[Opening Entries shown section]
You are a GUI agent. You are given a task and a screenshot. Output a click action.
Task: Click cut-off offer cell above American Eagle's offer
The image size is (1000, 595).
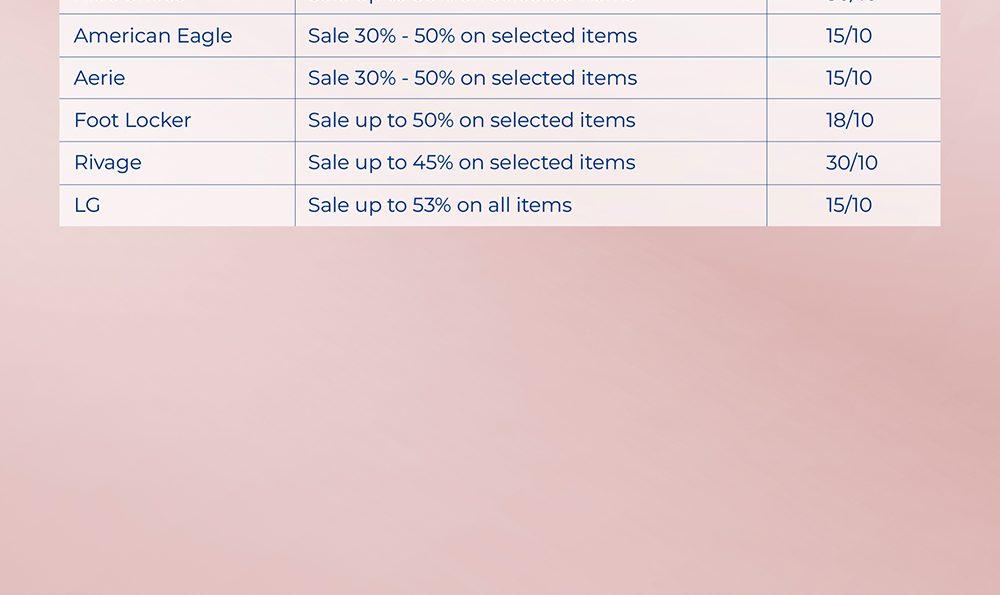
[Closing Entries shown section]
[Opening Entries shown section]
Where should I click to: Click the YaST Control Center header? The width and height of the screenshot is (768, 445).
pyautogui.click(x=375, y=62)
[Closing Entries shown section]
## What to do
Using the data above, reproduce exactly the lines between those holding "You are a GUI" and "The image size is (1000, 595).", inclusive, and no others.

## Output of the task
You are a GUI agent. You are given a task and a screenshot. Output a click action.
Task: Click cut-off offer cell above American Eagle's offer
The image size is (1000, 595).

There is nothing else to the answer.